Every city has its communal “living room,” a place where people congregate and live their lives in public. Havana has its oceanfront Malecon, Portland its red-bricked Pioneer Square and in St. Gallen, Switzerland, a carpeted stadtlounge (city lounge).
In Saigon it’s scooters. Eschewing the cramped, multifamily quarters of tiny apartments, astride 100 cc motorbikes is where the denizens of the city really live.
People groom one another, change the baby, do their homework, eat dinner, do the dishes and apply makeup on their parked scooters. The bikes are multipurpose and multigenerational. They serve as chairs, tables, cribs and even loungers for those needing a quick snooze. Lovers make out on the wide, padded seat or argue across the bike, slapping the seat to emphasize the righteousness of their point. Small children sit cross-legged on the seat to play a game similar to patty-cake, singing at the top of their lungs. A skipping rope is tied to one for kids to jump or a tarpaulin hitched to another so one can drink coffee unmolested in the rain.
Saigoners’ dexterity with their motorbikes is not limited to the teeming sidewalks. While making and taking cellphone calls, drinking a juice and eating lunch, drivers transport livestock, furniture and computers stacked six high in back and two in front between the driver’s legs. Bags of goldfish, caged puppies, half an acre of coconuts and rods of rebar are transported just as easily as bananas, door frames and refrigerators. Cigarettes are lit and passed back and forth between the occupants of two motorbikes driving side-by-side, shouted conversations maintained for blocks.
The law allows for two adults and one child per scooter, but this is ignored outright. (In fact, spotting “five-to-a-bike” is one of our favourite drinking games.) Babies are fed, burped, dressed and napped while in transit, sandwiched between its parents and often, other siblings, facing either frontward or backwards depending on the activity underway.

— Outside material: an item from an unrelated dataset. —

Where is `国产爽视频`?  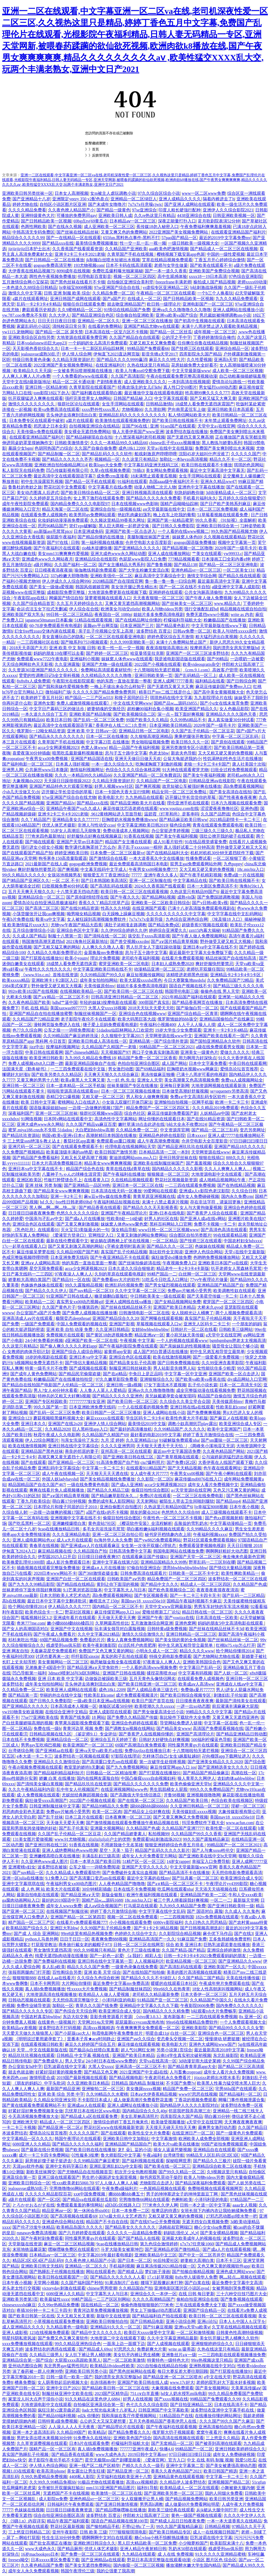
国产爽视频 is located at coordinates (68, 869).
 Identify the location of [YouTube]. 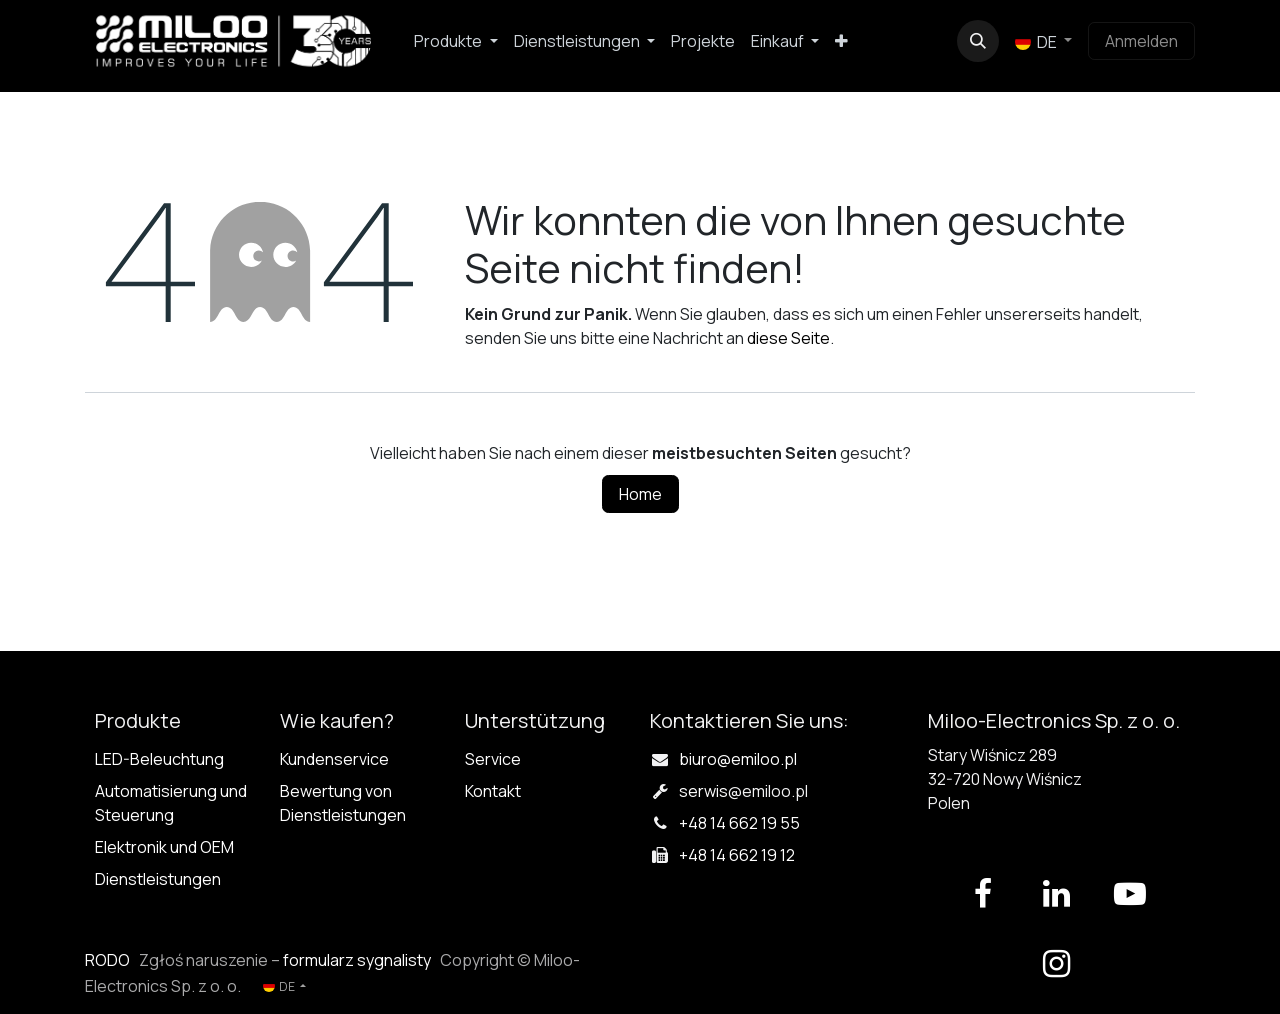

All of this is unsurprising in a city of nearly eight million with estimates of four million scooters on the road. The 3-wheel cyclo and the 2-wheel bicycle are rapidly disappearing—too slow, too old—in favour of urban modernization, independence and the chic of a motorbike. What few buses there are play no part in any self-respecting city dweller's vocabulary. (People's jaws drop when we tell them we regularly take the bus.) As wages slowly increase, transportation critics also fret about the growing popularity of cars in these narrow colonial streets. There's talk of a commuter rail line, but it would only link one district to downtown. There is no subway, but the government promises one in a decade. By then the city’s population will be 13 million and not a single tunnel has been dug yet.